Having to skip the Linux User's Group to stay late at work definitely made me have second thoughts--and positive ones at that--about continuous deployment. Mind you, that was a concept that I formerly assumed to be better suited to the uber-caffeinated software development shops. You know--folks who have to slam a six-pack of Mountain Dew to fall asleep.
Understand that I don't subscribe to "Better is the enemy of done." Rather, I think that it's more like "Perfect is the enemy of done." The continuous deployment antidote to that is to ship whatever improvements are available on an fixed basis--no excuses. Which in my uninformed-by-real-life-experience, has a few things to recommend it:
- Neutralizing the perfectionists (speaking, of course, as a recovering perfectionist who still falls off the proverbial wagon from time to time)
- Forcing investment into the promotion process. In other words, if it isn't much more than a sanity-check before punching a single button, it's probably too Rube Goldberg.
- Shifting the focus from "what could be done" toward "what can be done"
Understand that I'm making a distinction between "toward" and "to" in that last line item. Sweeping, visionary changes still have to be made, or the organization will become bankrupt (if for-profit) or irrelevant (if not). But, much less than visionaries like to admit, some large strides can be broken into baby steps. If--and this is a B-movie-monster-sized "if"--the commitment to forward momentum is already there. And it seems to me that a commitment to continuous deployment amounts to much the same thing.

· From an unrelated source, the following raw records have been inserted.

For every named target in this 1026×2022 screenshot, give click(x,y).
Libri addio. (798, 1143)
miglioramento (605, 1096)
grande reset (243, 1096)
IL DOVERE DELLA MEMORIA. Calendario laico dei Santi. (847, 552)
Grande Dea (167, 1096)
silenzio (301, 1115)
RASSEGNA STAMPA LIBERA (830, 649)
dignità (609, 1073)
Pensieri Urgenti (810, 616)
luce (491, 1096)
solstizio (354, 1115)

You can tell yourself that you hire only the best. But the best--if only in relative terms--will still split between the get-'er-done faction and the pie-in-the-sky faction. You need both. And, from where I sit (working among both crowds), the commitment to release some improvement every day/week/month is a pretty solid compromise. It gives the get-'er-done crowd the sense of momentum, and keeps the feet of the pie-in-the-sky folks rooted in terra firma.
Mind you, this is pure ignorant enthusiasm talking, and that from someone who emphatically did not appreciate having her plans disrupted by (relative) ill-preparedness. But you can bet it'll be tucked into the rollout post-mortem to the Alpha-geek.